Data yang dikumpulkan
•••••
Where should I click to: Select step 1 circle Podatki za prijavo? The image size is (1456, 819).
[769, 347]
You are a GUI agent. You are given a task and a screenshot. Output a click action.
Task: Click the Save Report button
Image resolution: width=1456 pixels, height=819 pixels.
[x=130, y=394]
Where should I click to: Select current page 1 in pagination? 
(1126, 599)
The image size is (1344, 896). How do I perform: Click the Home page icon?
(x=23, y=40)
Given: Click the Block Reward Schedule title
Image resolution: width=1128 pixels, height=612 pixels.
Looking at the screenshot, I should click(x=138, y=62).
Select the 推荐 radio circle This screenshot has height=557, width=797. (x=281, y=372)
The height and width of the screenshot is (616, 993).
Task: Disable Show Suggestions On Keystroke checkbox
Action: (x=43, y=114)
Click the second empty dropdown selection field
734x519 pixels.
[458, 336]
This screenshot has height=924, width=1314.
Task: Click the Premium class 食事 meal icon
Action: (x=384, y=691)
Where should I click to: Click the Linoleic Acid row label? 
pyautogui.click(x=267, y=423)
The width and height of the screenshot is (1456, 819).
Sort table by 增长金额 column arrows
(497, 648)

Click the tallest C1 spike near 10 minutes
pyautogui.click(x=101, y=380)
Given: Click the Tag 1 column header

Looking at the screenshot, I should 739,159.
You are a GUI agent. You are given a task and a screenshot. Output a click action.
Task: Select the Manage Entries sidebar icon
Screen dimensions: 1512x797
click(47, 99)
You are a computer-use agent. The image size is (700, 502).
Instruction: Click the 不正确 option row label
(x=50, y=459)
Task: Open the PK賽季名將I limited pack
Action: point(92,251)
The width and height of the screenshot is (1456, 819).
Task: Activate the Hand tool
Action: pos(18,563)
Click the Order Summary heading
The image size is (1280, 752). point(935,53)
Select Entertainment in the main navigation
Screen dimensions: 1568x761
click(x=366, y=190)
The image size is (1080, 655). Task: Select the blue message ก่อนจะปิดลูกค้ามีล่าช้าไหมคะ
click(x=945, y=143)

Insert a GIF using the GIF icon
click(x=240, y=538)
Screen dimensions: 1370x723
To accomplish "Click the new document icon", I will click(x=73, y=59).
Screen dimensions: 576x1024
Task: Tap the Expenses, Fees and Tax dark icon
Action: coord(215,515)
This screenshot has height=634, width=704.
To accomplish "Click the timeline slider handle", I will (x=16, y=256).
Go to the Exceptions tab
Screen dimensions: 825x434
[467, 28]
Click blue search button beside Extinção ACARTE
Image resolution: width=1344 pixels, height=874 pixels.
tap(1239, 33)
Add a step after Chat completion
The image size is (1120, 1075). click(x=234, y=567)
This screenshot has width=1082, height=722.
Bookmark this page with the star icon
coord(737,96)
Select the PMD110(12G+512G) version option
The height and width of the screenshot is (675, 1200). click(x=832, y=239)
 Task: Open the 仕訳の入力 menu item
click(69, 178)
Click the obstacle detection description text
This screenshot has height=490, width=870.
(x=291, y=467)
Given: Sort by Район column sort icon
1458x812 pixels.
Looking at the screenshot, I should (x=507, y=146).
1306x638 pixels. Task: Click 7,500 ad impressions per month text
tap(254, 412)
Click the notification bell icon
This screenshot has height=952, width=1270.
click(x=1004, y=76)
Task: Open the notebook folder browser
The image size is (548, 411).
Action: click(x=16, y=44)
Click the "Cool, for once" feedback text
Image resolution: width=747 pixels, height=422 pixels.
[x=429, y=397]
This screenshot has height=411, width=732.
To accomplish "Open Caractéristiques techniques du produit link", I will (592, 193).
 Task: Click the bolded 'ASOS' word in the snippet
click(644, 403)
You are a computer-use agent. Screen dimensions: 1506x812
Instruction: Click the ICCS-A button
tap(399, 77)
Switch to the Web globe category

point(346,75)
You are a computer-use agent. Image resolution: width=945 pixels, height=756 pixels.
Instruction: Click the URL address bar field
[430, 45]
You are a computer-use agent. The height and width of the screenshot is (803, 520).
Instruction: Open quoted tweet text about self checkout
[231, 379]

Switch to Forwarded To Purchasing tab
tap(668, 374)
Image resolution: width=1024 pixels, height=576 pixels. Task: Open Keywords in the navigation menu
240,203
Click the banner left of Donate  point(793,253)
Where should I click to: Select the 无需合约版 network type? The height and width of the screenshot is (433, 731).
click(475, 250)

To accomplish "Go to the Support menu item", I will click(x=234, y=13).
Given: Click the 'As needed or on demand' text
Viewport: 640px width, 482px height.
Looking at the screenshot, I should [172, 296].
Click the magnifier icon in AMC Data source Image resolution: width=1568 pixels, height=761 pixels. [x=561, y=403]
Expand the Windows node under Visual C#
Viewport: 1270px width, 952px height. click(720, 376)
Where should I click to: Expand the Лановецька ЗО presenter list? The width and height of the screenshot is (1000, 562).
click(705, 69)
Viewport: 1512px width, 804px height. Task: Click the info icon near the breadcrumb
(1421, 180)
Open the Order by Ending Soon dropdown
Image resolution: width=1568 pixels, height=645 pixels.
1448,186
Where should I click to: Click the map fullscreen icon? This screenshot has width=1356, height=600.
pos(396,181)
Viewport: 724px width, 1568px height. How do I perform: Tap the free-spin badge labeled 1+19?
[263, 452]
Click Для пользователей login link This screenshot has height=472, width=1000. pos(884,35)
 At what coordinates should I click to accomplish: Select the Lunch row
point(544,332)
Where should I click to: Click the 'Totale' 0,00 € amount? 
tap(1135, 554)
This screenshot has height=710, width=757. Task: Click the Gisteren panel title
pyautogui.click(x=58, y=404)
•••••
**Rincian Tugas:**
Tuliskan kembali semua baris di atas tanpa mengubah satu karakter pun.

**Hasil Latihan:**
Where should I click to: Select step 1 circle Podatki za prijavo? The image size is (1456, 819).
[769, 347]
You are a GUI agent. You are given a task and a screenshot. Output a click action.
Task: Click the Save Report button
Image resolution: width=1456 pixels, height=819 pixels.
[x=130, y=394]
Where should I click to: Select current page 1 in pagination? 
(1126, 599)
The image size is (1344, 896). How do I perform: Click the Home page icon?
(x=23, y=40)
Given: Click the Block Reward Schedule title
Image resolution: width=1128 pixels, height=612 pixels.
Looking at the screenshot, I should click(x=138, y=62).
Select the 推荐 radio circle This screenshot has height=557, width=797. (x=281, y=372)
The height and width of the screenshot is (616, 993).
Task: Disable Show Suggestions On Keystroke checkbox
Action: (x=43, y=114)
Click the second empty dropdown selection field
734x519 pixels.
[458, 336]
This screenshot has height=924, width=1314.
Task: Click the Premium class 食事 meal icon
Action: (x=384, y=691)
Where should I click to: Click the Linoleic Acid row label? 
pyautogui.click(x=267, y=423)
The width and height of the screenshot is (1456, 819).
Sort table by 增长金额 column arrows
(497, 648)

Click the tallest C1 spike near 10 minutes
pyautogui.click(x=101, y=380)
Given: Click the Tag 1 column header

Looking at the screenshot, I should 739,159.
You are a GUI agent. You are given a task and a screenshot. Output a click action.
Task: Select the Manage Entries sidebar icon
Screen dimensions: 1512x797
click(47, 99)
You are a computer-use agent. The image size is (700, 502).
Instruction: Click the 不正确 option row label
(x=50, y=459)
Task: Open the PK賽季名將I limited pack
Action: point(92,251)
The width and height of the screenshot is (1456, 819).
Task: Activate the Hand tool
Action: pos(18,563)
Click the Order Summary heading
The image size is (1280, 752). point(935,53)
Select Entertainment in the main navigation
Screen dimensions: 1568x761
click(x=366, y=190)
The image size is (1080, 655). Task: Select the blue message ก่อนจะปิดลูกค้ามีล่าช้าไหมคะ
click(x=945, y=143)

Insert a GIF using the GIF icon
click(x=240, y=538)
Screen dimensions: 1370x723
To accomplish "Click the new document icon", I will click(x=73, y=59).
Screen dimensions: 576x1024
Task: Tap the Expenses, Fees and Tax dark icon
Action: coord(215,515)
This screenshot has height=634, width=704.
To accomplish "Click the timeline slider handle", I will (x=16, y=256).
Go to the Exceptions tab
Screen dimensions: 825x434
[467, 28]
Click blue search button beside Extinção ACARTE
Image resolution: width=1344 pixels, height=874 pixels.
tap(1239, 33)
Add a step after Chat completion
The image size is (1120, 1075). click(x=234, y=567)
This screenshot has width=1082, height=722.
Bookmark this page with the star icon
coord(737,96)
Select the PMD110(12G+512G) version option
The height and width of the screenshot is (675, 1200). click(x=832, y=239)
 Task: Open the 仕訳の入力 menu item
click(69, 178)
Click the obstacle detection description text
This screenshot has height=490, width=870.
(x=291, y=467)
Given: Sort by Район column sort icon
1458x812 pixels.
Looking at the screenshot, I should (x=507, y=146).
1306x638 pixels. Task: Click 7,500 ad impressions per month text
tap(254, 412)
Click the notification bell icon
This screenshot has height=952, width=1270.
click(x=1004, y=76)
Task: Open the notebook folder browser
The image size is (548, 411).
Action: click(x=16, y=44)
Click the "Cool, for once" feedback text
Image resolution: width=747 pixels, height=422 pixels.
[x=429, y=397]
This screenshot has height=411, width=732.
To accomplish "Open Caractéristiques techniques du produit link", I will (592, 193).
 Task: Click the bolded 'ASOS' word in the snippet
click(644, 403)
You are a computer-use agent. Screen dimensions: 1506x812
Instruction: Click the ICCS-A button
tap(399, 77)
Switch to the Web globe category

point(346,75)
You are a computer-use agent. Image resolution: width=945 pixels, height=756 pixels.
Instruction: Click the URL address bar field
[430, 45]
You are a computer-use agent. The height and width of the screenshot is (803, 520).
Instruction: Open quoted tweet text about self checkout
[231, 379]

Switch to Forwarded To Purchasing tab
tap(668, 374)
Image resolution: width=1024 pixels, height=576 pixels. Task: Open Keywords in the navigation menu
240,203
Click the banner left of Donate  point(793,253)
Where should I click to: Select the 无需合约版 network type? The height and width of the screenshot is (433, 731).
click(475, 250)

To accomplish "Go to the Support menu item", I will click(x=234, y=13).
Given: Click the 'As needed or on demand' text
Viewport: 640px width, 482px height.
Looking at the screenshot, I should [172, 296].
Click the magnifier icon in AMC Data source Image resolution: width=1568 pixels, height=761 pixels. [x=561, y=403]
Expand the Windows node under Visual C#
Viewport: 1270px width, 952px height. click(720, 376)
Where should I click to: Expand the Лановецька ЗО presenter list? The width and height of the screenshot is (1000, 562).
click(705, 69)
Viewport: 1512px width, 804px height. Task: Click the info icon near the breadcrumb
(1421, 180)
Open the Order by Ending Soon dropdown
Image resolution: width=1568 pixels, height=645 pixels.
1448,186
Where should I click to: Click the map fullscreen icon? This screenshot has width=1356, height=600.
pos(396,181)
Viewport: 724px width, 1568px height. How do I perform: Tap the free-spin badge labeled 1+19?
[263, 452]
Click Для пользователей login link This screenshot has height=472, width=1000. pos(884,35)
 At what coordinates should I click to accomplish: Select the Lunch row
point(544,332)
Where should I click to: Click the 'Totale' 0,00 € amount? 
tap(1135, 554)
This screenshot has height=710, width=757. Task: Click the Gisteren panel title
pyautogui.click(x=58, y=404)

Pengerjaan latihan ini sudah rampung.